**Provided material:**
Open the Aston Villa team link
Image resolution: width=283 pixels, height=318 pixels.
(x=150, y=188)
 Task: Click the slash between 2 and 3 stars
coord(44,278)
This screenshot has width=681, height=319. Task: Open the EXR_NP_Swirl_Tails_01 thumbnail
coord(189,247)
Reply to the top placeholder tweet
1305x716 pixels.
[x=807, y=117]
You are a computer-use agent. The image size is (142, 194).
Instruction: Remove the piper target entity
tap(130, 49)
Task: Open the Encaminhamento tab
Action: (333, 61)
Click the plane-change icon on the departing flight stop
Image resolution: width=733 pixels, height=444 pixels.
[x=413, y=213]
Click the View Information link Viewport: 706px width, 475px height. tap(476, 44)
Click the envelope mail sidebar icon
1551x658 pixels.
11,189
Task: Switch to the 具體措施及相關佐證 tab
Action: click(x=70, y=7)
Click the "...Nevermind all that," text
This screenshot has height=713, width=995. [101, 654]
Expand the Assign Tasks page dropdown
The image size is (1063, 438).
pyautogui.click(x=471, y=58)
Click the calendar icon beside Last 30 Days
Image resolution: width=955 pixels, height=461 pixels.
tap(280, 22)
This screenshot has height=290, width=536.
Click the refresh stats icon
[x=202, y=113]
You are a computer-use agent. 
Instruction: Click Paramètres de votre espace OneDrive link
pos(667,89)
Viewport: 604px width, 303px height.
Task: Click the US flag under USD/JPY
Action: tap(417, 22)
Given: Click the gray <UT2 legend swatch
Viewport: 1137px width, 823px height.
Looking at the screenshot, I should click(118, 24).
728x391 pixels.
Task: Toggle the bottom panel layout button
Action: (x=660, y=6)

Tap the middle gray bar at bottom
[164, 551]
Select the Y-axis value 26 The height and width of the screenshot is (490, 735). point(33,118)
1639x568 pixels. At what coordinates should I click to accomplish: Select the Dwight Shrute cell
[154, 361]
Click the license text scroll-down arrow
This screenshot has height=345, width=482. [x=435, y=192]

**Task goal:** Retype the data in full and match it exactly.

**Exercise output:**
Open the Aston Villa team link
Image resolution: width=283 pixels, height=318 pixels.
(x=150, y=188)
 Task: Click the slash between 2 and 3 stars
coord(44,278)
This screenshot has width=681, height=319. Task: Open the EXR_NP_Swirl_Tails_01 thumbnail
coord(189,247)
Reply to the top placeholder tweet
1305x716 pixels.
[x=807, y=117]
You are a computer-use agent. The image size is (142, 194).
Instruction: Remove the piper target entity
tap(130, 49)
Task: Open the Encaminhamento tab
Action: (333, 61)
Click the plane-change icon on the departing flight stop
Image resolution: width=733 pixels, height=444 pixels.
[x=413, y=213]
Click the View Information link Viewport: 706px width, 475px height. tap(476, 44)
Click the envelope mail sidebar icon
1551x658 pixels.
11,189
Task: Switch to the 具體措施及相關佐證 tab
Action: click(x=70, y=7)
Click the "...Nevermind all that," text
This screenshot has height=713, width=995. [101, 654]
Expand the Assign Tasks page dropdown
The image size is (1063, 438).
pyautogui.click(x=471, y=58)
Click the calendar icon beside Last 30 Days
Image resolution: width=955 pixels, height=461 pixels.
tap(280, 22)
This screenshot has height=290, width=536.
Click the refresh stats icon
[x=202, y=113]
You are a computer-use agent. 
Instruction: Click Paramètres de votre espace OneDrive link
pos(667,89)
Viewport: 604px width, 303px height.
Task: Click the US flag under USD/JPY
Action: tap(417, 22)
Given: Click the gray <UT2 legend swatch
Viewport: 1137px width, 823px height.
Looking at the screenshot, I should click(118, 24).
728x391 pixels.
Task: Toggle the bottom panel layout button
Action: (x=660, y=6)

Tap the middle gray bar at bottom
[164, 551]
Select the Y-axis value 26 The height and width of the screenshot is (490, 735). point(33,118)
1639x568 pixels. At what coordinates should I click to accomplish: Select the Dwight Shrute cell
[154, 361]
Click the license text scroll-down arrow
This screenshot has height=345, width=482. [x=435, y=192]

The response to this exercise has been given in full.